Firstly, Article 49 of the Geneva Convention was drafted following the Second World War, during which time millions of people were deported, displaced and massacred. In the case of the Jews and Gypsies, outright genocide was committed. Article 49 of the Geneva Convention was created in order to prevent a repeat of what happened in Europe under the malaise aggression of Nazism. For this reason, Article 49 of the Geneva Convention states, “The Occupying Power shall not deport or transfer parts of its own civilian population into the territory it occupies.”
The International Commission of the Red Cross clarified this article in 1958 by asserting, “It is intended to prevent a practice adopted during the Second World War by certain Powers, which transferred portions of their own population to occupied territory for political and racial reasons or in order, as they claimed, to colonize those territories. Such transfers worsened the economic situation of the native population and endangered their separate existence as a race.” This establishes the point that Article 49 of the Geneva Convention refers to forced transfers of population that result in endangering a conquered nations’ existence, not voluntary settlement to open areas, even for cases when an occupation does indeed take place.
Yet, there is a strong legal case to be made that the term occupation does not even apply to Judea and Samaria, as well as East Jerusalem. Article 2 of the Geneva Convention has made clear that the Fourth Geneva Convention only applies to two or more high contracting parties, which is not the case at hand since the international community never recognized Jordan’s annexation of Judea and Samaria. Further, Egypt never bothered to annex Gaza and no Palestinian Arab state ever existed throughout human history. However, according to the San Remo Resolution of April 25, 1920 and the Mandate for Palestine of July 24, 1922, Judea and Samaria, East Jerusalem, and Gaza were all supposed to be part of a Jewish state. These agreements are still relevant, since Article 80 of the UN Charter states that all mandates of the League of Nations are still valid.
Some people falsely believe that the Palestine Mandate was terminated in 1947, but this is not correct. According to Professor Eugene Rostow, former dean of Yale Law School, “A trust never terminates when a trustee dies, resigns, embezzles the trust property, or is dismissed. The authority responsible for the trust appoints a new trustee, or otherwise arranges for the fulfillment of its purpose.” Thus, while the Palestine Mandate ceased to exist in Israel and Jordan when Israel and the Hashemite Kingdom obtained independence, Professor Rostow claims “its rules apply still to the West Bank and the Gaza Strip, which have not yet been allocated either to Israel or to Jordan or become an independent state.” He claims that legally speaking, the Armistice Lines of 1949 represent nothing more than the positions the contending armies finished at the conclusion of Israel’s War of Independence.

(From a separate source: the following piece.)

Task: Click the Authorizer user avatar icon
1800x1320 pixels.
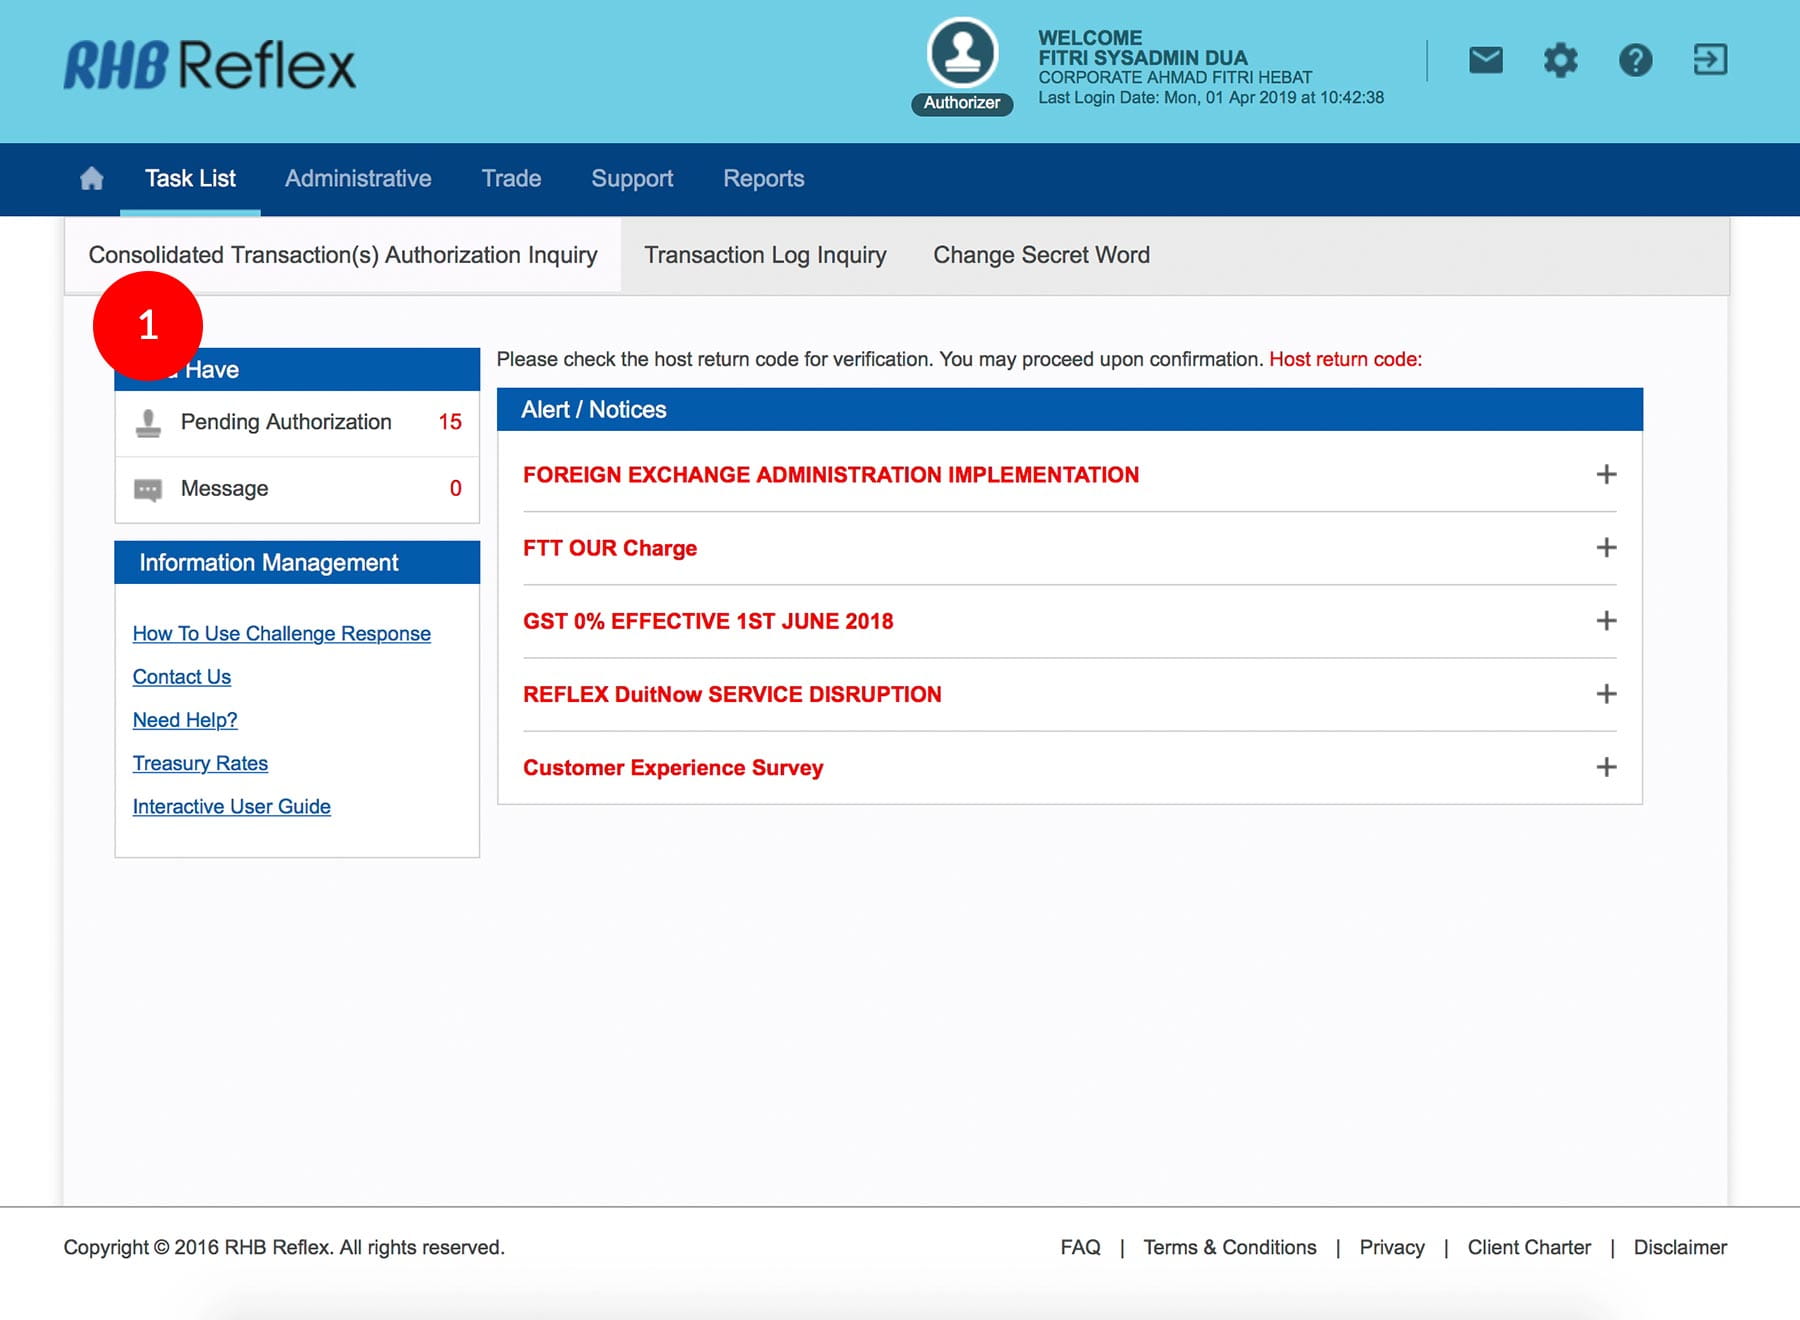Action: pos(962,53)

Leading international law expert Julius Stone concurred. He asserted that Article 49 only relates to the invasion of sovereign states, a title the Palestinians never possessed. Stone also argued that the history behind the drafting of Article 49 of the Geneva Convention needs to be taken into account, especially considering how drastically different Israel’s situation in Judea and Samaria is to what existed in Europe under Nazism. He furthermore asserted, “No serious dilution (much less extinction) of native populations exists, rather a dramatic improvement in the economic situation of the local Palestinian inhabitants since 1967 has occurred.”

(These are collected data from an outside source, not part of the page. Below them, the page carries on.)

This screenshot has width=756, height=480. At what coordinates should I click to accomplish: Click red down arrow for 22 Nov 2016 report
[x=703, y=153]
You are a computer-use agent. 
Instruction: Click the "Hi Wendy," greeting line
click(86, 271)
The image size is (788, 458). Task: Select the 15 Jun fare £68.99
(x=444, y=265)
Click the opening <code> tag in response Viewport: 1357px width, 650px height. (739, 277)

Since the end of World War II, no territorial dispute in the world has been defined as occupied territories, except in Israel’s case. According to Eli Hertz, in virtually every other disagreement concerning borders and territories, the most common terms applied are territorial disputes and contested borders. This is even the case for the places like the Western Sahara, Northern Cyprus, and Nagorno-Karabakh. Furthermore, given the legal status of Palestine under the British Mandate, as a state to be established for the Jewish people, Israel also has stronger grounds to argue based on international law that these territories are within her national borders than any other state within the region.